2010.09.06
Digg: a view from an apathetic user
I've been a regular, usually daily, visitor of digg.com since a few weeks after it's launch. I even spent time working back through the pages to get to the beginning. I can confidently say I have seen almost every front-page story headline on there. I guess I click on about 20% of the stories I see.
In it's early days it didn't seperate out content. When it brought in seperate filters to show just pictures, or just video, I didn't care. I wanted to see it all and make my own decisions. After a while I started to see patterns emerge. For example whenever a new XKCD comic was released it would appear on the front page. For a while it became more of an announce list than a news aggregator. The same 'sources' would appear just with new content. I realised then that it had probably got too big to ever be the same again.

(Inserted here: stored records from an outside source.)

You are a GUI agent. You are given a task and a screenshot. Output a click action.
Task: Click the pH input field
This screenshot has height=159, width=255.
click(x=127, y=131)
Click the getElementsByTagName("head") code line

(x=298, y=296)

I don't want to pick on Kevin Rose, or any of the other Digg staff. I can't imagine how difficult it must be to try and please everyone and in a way I'm sorry they've tried to do that. But I guess they have investors and revenue is the bottom-line.

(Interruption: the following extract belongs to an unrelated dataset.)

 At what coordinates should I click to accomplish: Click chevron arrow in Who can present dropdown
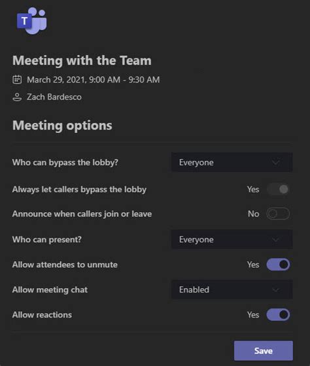(x=276, y=240)
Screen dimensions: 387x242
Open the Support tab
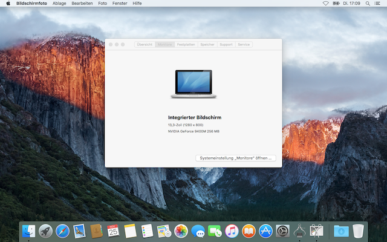[x=226, y=44]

Like I said, I've been an almost daily visitor for years but I've never used my account there. I don't 'digg' things. I don't bury things. I don't look in 'upcoming'. I don't comment. What I liked about digg to start with, what made it truly unique to me was that the community curated the content for me. I liked the fact that I wasn't obliged to take part, I could just consume.

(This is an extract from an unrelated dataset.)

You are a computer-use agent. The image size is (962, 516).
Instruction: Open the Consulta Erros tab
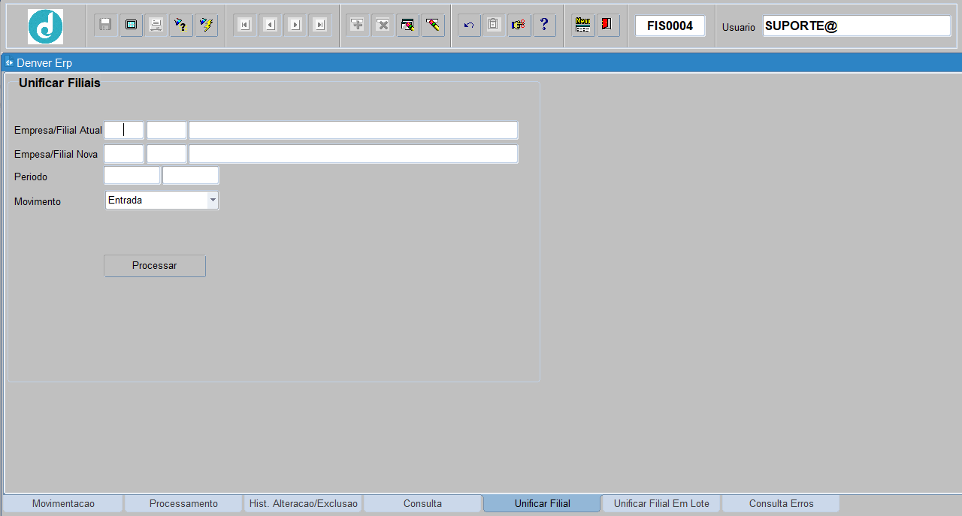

The sad truth today is that since the launch of the new Digg I look maybe two or three times per week. It still has loads of great content and I still get something out of the experience. It seems though that I'm almost being forced to log in, find people to follow, put together 'My news'. I just feel I won't get the wonderfully obscure surprises that Digg used to throw up for.
I don't blame Digg for this at all. It's like we're old friends that go back a long way but have clearly grown apart. I still have a lot of affection for the service and how ground-breaking it appeared to me at the time. I'll still visit and use it, but it just ain't the same.